Students living off-campus often find themselves victims of burglaries during the summer away from Athens homes
For some Ohio University students living off-campus, a handful of burglary reports over summer break was enough to make them watch their belongings a little more closely.
“I think that’s poor police work,” said Kaitlin Hatton, a sophomore studying commercial photography who is currently searching for off-campus housing. “If it’s just one or two, then it’d be OK. But that many? That actually worries me.”
Eight burglaries have been reported to the Athens Police Department since May. Athens Crime Solvers Anonymous reported 20 burglaries alone from April 26 to May 26 of this year. No on-campus burglaries were reported to the Ohio University Police department this summer.

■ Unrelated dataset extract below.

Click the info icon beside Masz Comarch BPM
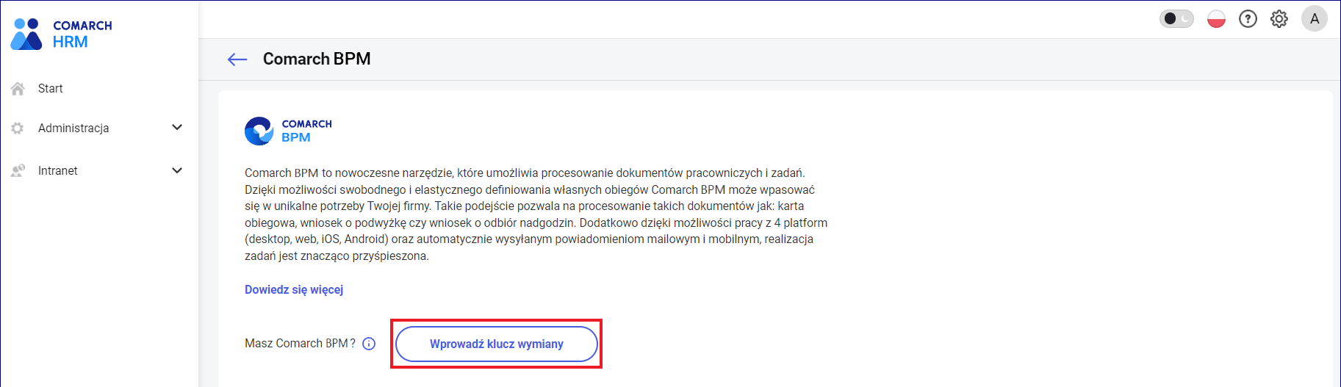The height and width of the screenshot is (387, 1341). pos(369,344)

But local law enforcement officials are well aware that both students and Athens residents have become uneasy.
To quell discomfort, APD offers a free service dubbed a “Vacation Home Checks,” which allows county residents a little peace of mind when they’re away by sending patrol car drive by their house every so often.
How often the cops drive by depends on how long residents are gone, said APD Lt. Jeff McCall. “It’s a good program that everyone should take advantage of. Students don’t usually request Vacation Check, and when they come back after summer, they find their belonging missing,” McCall said.
APD’s 2013 annual report cited only two calls for a Vacation Home Check that year.
The majority of these burglaries took place in the residential areas laden with OU students, especially when in close proximity to the uptown area.
Perpetrators have stolen a variety of belongings — ranging from pricier items such as electronic equipment to standard household staples like food, McCall said.
“For the last two weeks, there have been many cases including electronic devices,” said McCall on Monday. “I can’t think of the exact number, but it’s about 20 (cases) or plus.”
McCall said once a report is filed, a variety of procedures will follow depending on the evidence present.
“If a fingerprint is found, then we have to go through the database. It could be a piece of jewelry that’s left on the scene,” McCall said. “If it’s household items that were stolen, chances to find evidence are small to none.”
When the evidence points to a suspect, prosecution follows.
“Half a dozen of (these suspects) already have committed burglary at least once or twice in the past,” said McCall. “There was one gentleman who got charged with several burglaries. And he committed burglary again while he was on bond and had to go through everything again.”
McCall added that he’s seen cases in the past where residents had falsely reported burglaries to receive insurance money, but he can’t recall any recent fraudulent reports.
Many offenders commit multiple burglaries to fund a drug habit, McCall added.
Emily Weaver, a senior studying history, was a little more sympathetic with local law enforcement’s tactics to combat burglaries, though she said she’s still skeptical.
“It’s a surprisingly high number considering the size of Athens,” Weaver said. “But then again, it probably depends on the season that the numbers are compiled. Fests and breaks (might increase the rate of burglaries), so maybe this year isn’t that bad.”